You can then use the generated grammar to parse strings into objects:

>>> obj = engine.parse_as_object('ClueHypothesis(person="Colonel Mustard" location="Kitchen" weapon="Candlestick")')
>>> print(obj.location)
Kitchen

Adding additional semantics

You can use the following metamodel element:

to assign URIs to classes and slots in your schema, which can be used in RDF serialization.
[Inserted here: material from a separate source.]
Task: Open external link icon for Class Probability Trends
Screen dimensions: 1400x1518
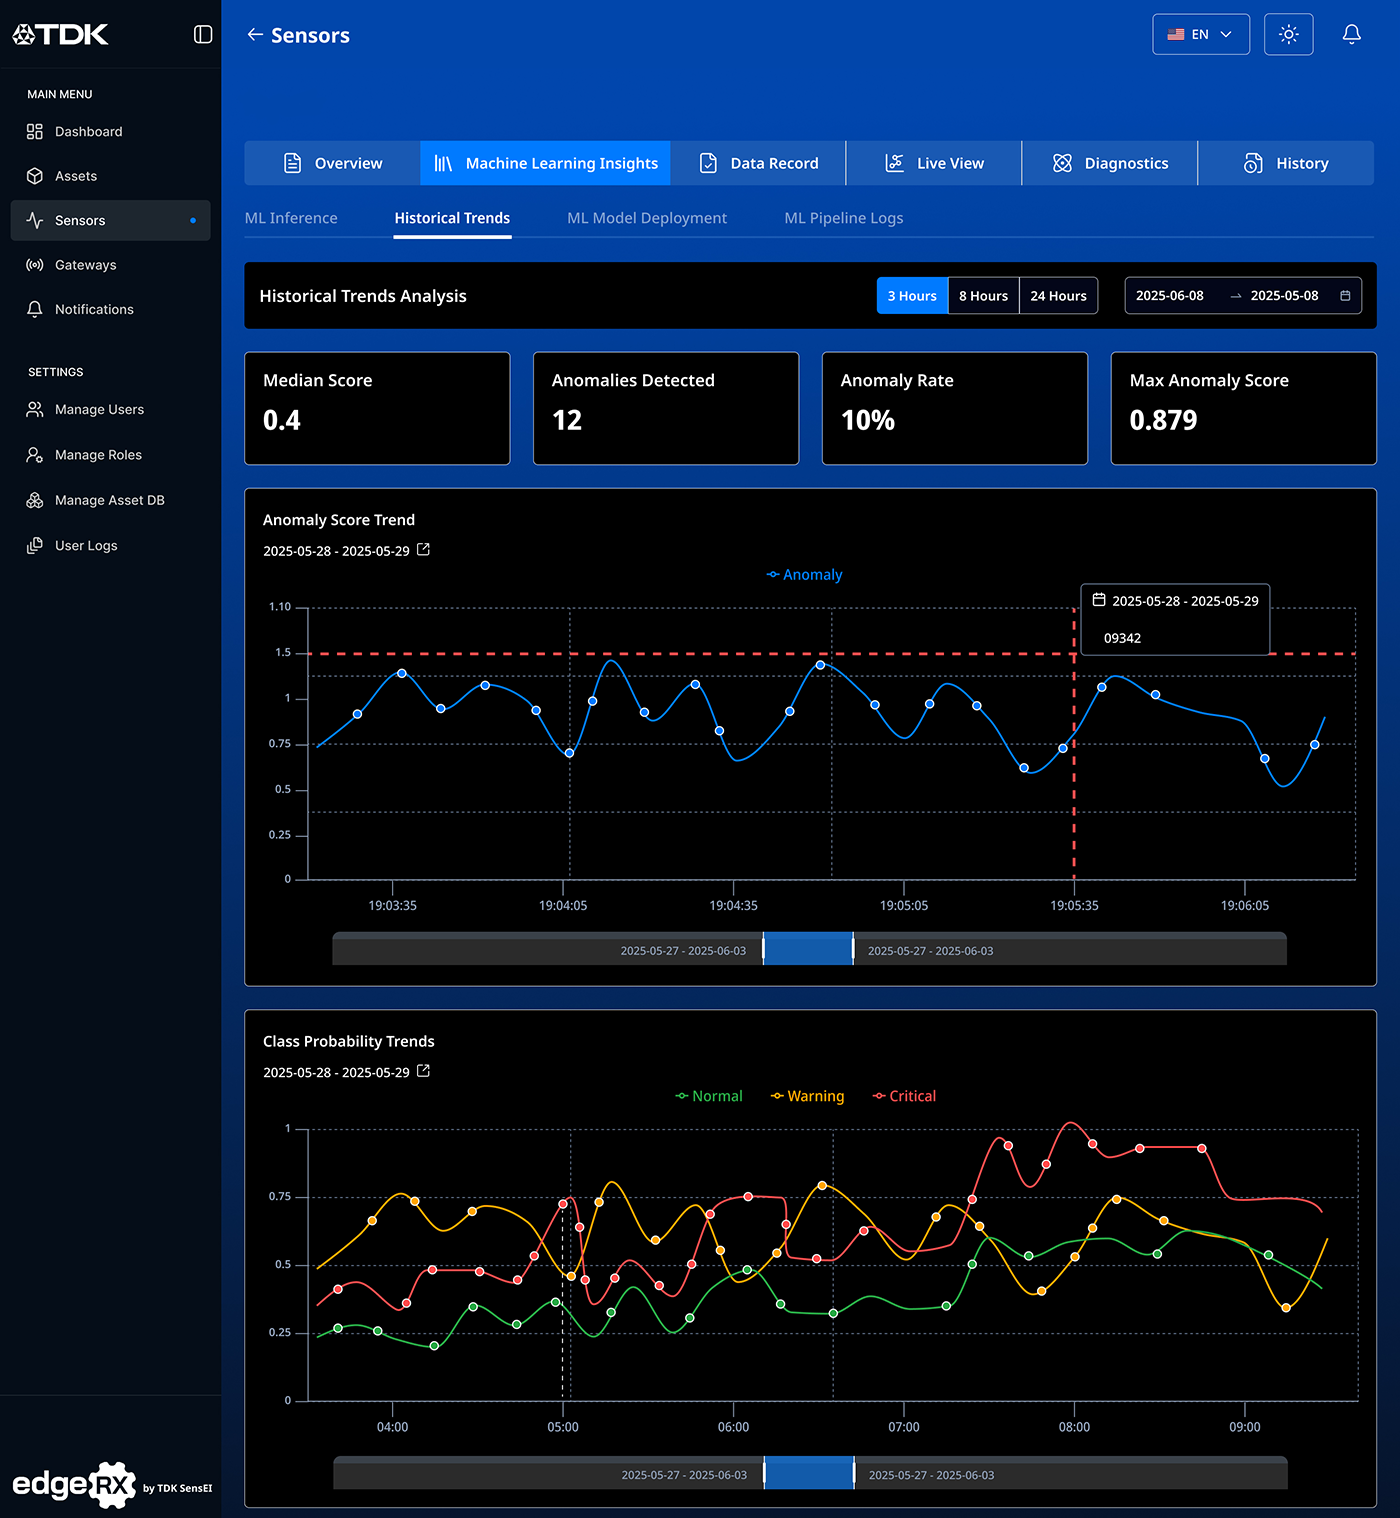Action: point(423,1071)
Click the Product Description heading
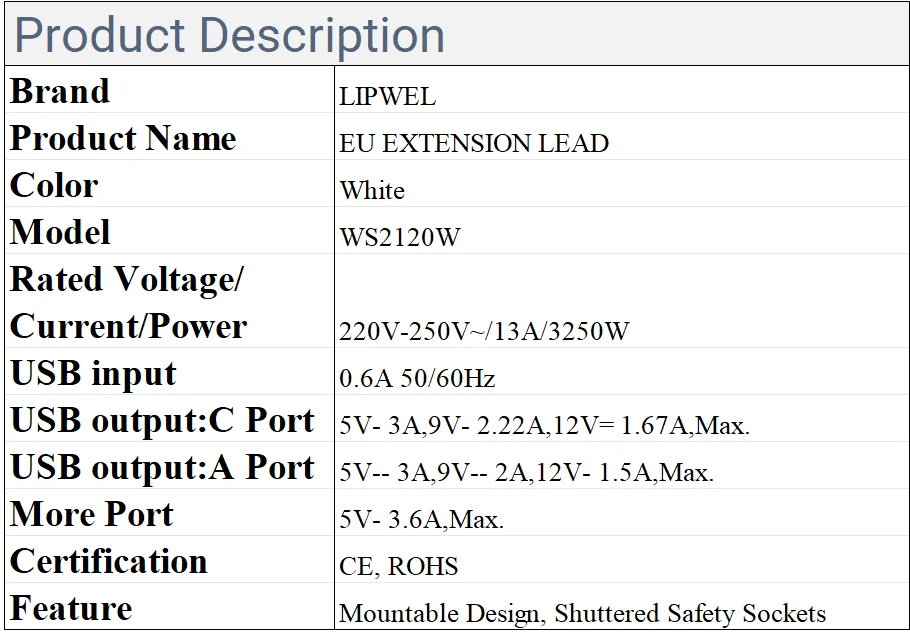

Here we extend our Clue schema, adding classes for the ranges of the slots in the main class:

>>> schema = """
... id: https://example.org/clue
... name: clue
... prefixes:
...   linkml: https://w3id.org/linkml/
...   clue: https://example.org/clue/
...   schema: http://schema.org/
...   prov: http://www.w3.org/ns/prov#
...   dbpedia: http://dbpedia.org/ontology/
... imports:
...   - linkml:types
... classes:
...   NamedThing:
...     class_uri: schema:Thing
...     attributes:
...       id:
...         identifier: true
...       range: uriorcurie
...   Person:
...     class_uri: schema:Person
...     is_a: NamedThing
...   Location:
...     class_uri: schema:Location
...     is_a: NamedThing
...   Weapon:
...     class_uri: dbpedia:Weapon
...     is_a: NamedThing
...   ClueHypothesis:
...     class_uri: prov:Action
...     tree_root: true
...     attributes:
...       person:   # e.g. Colonel Mustard
...         slot_uri: prov:wasAssociatedWith
...         range: Person
...         annotations:
...           grammar.main: TYPE_URIORCURIE
...       location: # e.g. Kitchen
...         slot_uri: prov:atLocation
...         range: Location
...         annotations:
...           grammar.main: TYPE_URIORCURIE
...       weapon:   # e.g. Candlestick
...         slot_uri: prov:used
...         range: Weapon
...         annotations:
...           grammar.main: TYPE_URIORCURIE
...     annotations:
...       grammar.main: >-
...         "<" person "in the" location "with the" weapon ">"
... """

Now parse and export to a file. This time the input string uses CURIEs to represent the different things in the Clue hypothesis.

>>> engine = DSLEngine()
>>> engine.load_schema(schema)
>>> obj = engine.parse_as_object("< clue:ColonelMustard in the clue:Kitchen with the clue:Candlestick >")
>>> import yaml
>>> with open("tests/output/clue-output.yaml", "w", encoding="utf-8") as f:
...     yaml.dump(obj.dict(), f)

From here we can use LinkML to convert to an RDF serialization:

cd clue-output.yaml
linkml-convert clue-output -s clue_model.yaml -t ttl

Results:

@prefix clue: <https://example.org/clue/> .
@prefix prov: <http://www.w3.org/ns/prov#> .

[] a prov:Action ;
    prov:atLocation clue:Kitchen ;
    prov:used clue:Candlestick ;
    prov:wasAssociatedWith clue:ColonelMustard .

Command Line Interface

semdsl --help

Limitations

Restricted to Lark grammars

Currently, semdsl only supports Lark grammars. The framework is designed to allow extensibility, e.g. to ANTLR, but this is currently unsupported.